Saya punya beberapa teori terkait hal ini.
#1 Â Terkait validitas
Sudah terlalu banyak cerita usang yang kerap kita tahu tentang betapa tak sedikit orang yang sering dinilai atau mendapat perlakuan tidak semestinya (baca: sesuai yang dia harapkan—atau sesuai standar norma-norma kesopanan) hanya dari atau dikarenakan penampilannya—tak peduli jika orang tersebut ternyata membawa sesuatu yang kelak akan dinilai "penting".
Hingga mari berkaca pada ungkapan:
people don't look your personality first, people judge you automatically by your looks and then try to get to know your personality; but the second they don't like your looks, they don't want get to know you.
Dalam poin ini "power" (baca: uang, jabatan, pendidikan, pengalaman dan lain sebagainya) seseorang belum sepenuhnya dibicarakan; sebaik-baiknya sebuah penampilan dari seseorang dilakukan hanya semata-mata untuk mendapatkan perhatian terlebih dahulu.
Selanjutnya barulah proses "penerimaan" dan atau "pengakuan" atas keberadaannya itu akan dilakukan (baca: dalam proses yang berkelanjutan).
Selalu ada alasan mengapa seseorang ingin tampil menawan bukan—sstt, apalagi jika itu adalah pertemuan di kali pertama...kencan?
Baca juga: Membuat Dia Jatuh Hati pada Kencan Pertama?
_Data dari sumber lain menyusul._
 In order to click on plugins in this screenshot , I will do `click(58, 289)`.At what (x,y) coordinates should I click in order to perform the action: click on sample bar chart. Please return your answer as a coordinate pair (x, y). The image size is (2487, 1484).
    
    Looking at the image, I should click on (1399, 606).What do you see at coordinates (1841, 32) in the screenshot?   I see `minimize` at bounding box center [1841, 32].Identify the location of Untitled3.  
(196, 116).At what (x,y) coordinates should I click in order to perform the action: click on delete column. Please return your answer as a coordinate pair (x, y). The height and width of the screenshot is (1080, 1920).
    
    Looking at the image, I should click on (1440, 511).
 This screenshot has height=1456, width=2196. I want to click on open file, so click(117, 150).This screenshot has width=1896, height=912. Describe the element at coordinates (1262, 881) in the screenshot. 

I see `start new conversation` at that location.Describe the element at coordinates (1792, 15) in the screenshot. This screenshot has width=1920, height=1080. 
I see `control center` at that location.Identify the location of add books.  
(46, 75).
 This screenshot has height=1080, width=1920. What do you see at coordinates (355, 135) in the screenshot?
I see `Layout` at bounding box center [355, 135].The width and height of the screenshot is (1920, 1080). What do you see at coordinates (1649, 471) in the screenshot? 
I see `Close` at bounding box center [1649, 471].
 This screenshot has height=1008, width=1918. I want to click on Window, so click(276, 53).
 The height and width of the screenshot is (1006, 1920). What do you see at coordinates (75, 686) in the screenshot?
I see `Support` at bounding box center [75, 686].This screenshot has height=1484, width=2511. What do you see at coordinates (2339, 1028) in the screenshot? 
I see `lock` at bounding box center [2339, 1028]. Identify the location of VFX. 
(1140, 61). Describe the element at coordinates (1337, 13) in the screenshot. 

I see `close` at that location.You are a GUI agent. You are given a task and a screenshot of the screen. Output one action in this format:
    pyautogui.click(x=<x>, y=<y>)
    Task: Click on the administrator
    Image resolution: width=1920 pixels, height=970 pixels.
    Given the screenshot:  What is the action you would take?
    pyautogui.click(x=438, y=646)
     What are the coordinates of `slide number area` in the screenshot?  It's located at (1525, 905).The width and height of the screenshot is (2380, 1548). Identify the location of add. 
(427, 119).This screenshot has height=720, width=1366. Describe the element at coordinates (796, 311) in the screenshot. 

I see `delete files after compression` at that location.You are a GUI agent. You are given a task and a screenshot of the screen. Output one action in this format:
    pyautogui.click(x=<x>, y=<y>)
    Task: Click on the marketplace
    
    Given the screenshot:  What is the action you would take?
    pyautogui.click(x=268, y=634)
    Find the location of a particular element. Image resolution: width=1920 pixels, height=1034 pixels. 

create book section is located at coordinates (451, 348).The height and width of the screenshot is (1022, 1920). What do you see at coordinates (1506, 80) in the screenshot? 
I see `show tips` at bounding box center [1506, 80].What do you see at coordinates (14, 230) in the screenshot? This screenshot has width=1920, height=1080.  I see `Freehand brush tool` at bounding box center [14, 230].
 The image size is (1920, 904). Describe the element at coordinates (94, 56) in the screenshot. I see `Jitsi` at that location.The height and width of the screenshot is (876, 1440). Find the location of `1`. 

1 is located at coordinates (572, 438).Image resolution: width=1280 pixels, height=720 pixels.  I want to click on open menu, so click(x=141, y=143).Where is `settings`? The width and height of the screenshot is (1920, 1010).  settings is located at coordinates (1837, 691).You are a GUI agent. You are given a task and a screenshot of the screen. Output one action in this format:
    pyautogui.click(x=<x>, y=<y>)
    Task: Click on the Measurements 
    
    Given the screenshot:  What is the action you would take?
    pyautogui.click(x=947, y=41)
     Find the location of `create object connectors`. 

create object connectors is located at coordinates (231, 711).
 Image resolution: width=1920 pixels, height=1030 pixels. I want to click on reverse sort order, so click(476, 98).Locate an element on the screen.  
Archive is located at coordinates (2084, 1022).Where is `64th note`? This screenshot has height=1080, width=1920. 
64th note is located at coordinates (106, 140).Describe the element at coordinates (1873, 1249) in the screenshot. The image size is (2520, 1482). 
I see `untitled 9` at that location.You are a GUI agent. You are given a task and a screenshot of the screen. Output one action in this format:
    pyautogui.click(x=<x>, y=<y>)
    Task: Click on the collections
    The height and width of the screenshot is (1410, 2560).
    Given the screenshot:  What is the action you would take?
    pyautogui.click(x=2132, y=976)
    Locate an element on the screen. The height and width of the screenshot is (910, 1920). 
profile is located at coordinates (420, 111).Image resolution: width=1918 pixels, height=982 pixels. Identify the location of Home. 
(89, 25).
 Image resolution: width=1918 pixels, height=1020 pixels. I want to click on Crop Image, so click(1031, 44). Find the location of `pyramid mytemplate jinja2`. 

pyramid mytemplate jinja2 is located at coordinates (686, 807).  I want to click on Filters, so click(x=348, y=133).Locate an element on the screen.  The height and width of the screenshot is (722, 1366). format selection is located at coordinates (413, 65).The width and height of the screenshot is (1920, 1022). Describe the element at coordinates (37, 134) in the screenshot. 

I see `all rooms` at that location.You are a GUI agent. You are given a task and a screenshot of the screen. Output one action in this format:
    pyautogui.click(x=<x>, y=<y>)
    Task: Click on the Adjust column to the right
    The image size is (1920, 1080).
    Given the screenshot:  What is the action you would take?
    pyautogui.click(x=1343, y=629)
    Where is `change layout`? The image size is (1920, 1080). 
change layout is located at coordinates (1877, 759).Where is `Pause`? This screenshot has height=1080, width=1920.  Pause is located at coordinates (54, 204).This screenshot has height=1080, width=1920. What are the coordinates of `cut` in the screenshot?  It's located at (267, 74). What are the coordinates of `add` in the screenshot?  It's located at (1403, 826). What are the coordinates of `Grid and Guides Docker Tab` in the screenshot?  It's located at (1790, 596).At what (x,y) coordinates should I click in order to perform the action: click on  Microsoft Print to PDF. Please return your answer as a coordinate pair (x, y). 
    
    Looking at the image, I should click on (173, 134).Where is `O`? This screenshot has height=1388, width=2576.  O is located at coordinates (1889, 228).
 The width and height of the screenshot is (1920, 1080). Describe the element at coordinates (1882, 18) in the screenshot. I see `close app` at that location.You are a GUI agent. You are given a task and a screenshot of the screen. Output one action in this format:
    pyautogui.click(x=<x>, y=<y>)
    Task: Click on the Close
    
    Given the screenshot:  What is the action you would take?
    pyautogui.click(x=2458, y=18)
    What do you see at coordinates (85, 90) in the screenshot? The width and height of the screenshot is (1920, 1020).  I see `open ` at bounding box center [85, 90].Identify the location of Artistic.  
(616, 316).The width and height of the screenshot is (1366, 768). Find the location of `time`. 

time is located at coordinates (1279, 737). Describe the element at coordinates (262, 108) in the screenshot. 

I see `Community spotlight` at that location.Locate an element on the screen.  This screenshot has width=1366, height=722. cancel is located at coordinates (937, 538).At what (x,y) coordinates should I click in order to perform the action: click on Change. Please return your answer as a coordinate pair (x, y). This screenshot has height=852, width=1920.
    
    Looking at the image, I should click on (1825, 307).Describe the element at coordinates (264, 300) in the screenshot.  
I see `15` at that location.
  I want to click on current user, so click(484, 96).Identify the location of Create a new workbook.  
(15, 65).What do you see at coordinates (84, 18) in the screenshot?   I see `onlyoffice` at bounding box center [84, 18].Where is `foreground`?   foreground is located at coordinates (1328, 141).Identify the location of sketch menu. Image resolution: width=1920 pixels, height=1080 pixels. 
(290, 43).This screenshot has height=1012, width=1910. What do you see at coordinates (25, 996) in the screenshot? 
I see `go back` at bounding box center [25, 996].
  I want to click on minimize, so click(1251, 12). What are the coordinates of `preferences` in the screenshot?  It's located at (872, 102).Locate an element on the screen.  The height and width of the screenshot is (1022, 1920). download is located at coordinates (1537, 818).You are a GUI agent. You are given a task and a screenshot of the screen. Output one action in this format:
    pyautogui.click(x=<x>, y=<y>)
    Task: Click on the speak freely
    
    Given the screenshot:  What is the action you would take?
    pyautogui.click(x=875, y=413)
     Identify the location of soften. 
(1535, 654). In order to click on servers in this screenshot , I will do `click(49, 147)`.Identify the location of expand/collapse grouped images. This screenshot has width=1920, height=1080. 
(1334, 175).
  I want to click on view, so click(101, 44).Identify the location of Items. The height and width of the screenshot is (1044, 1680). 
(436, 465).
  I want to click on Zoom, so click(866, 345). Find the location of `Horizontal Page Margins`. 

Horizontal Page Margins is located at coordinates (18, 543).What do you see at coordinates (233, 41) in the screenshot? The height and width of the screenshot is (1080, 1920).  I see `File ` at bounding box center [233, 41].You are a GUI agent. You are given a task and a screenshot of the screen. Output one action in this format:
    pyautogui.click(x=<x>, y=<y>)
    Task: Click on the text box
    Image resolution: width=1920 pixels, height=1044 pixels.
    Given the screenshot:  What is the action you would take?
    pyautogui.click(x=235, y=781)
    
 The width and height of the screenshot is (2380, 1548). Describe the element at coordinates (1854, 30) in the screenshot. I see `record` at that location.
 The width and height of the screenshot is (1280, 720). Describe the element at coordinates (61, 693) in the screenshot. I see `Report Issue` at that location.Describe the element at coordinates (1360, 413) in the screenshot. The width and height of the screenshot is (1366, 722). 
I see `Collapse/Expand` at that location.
Ini Spill-nya!
#2 Safety needs
Reaksi orang lain terhadap seseorang melalui penampilan yang telah ditunjukkannya berkorelasi langsung dengan reaksi lanjutan terhadap apa yang orang tersebut rasakan—bahkan boleh jadi hanya seulas senyum atau raut ramah orang lain—alih-alih jika orang lain menaruh kalimat yang kian hormat melalui ucapannya.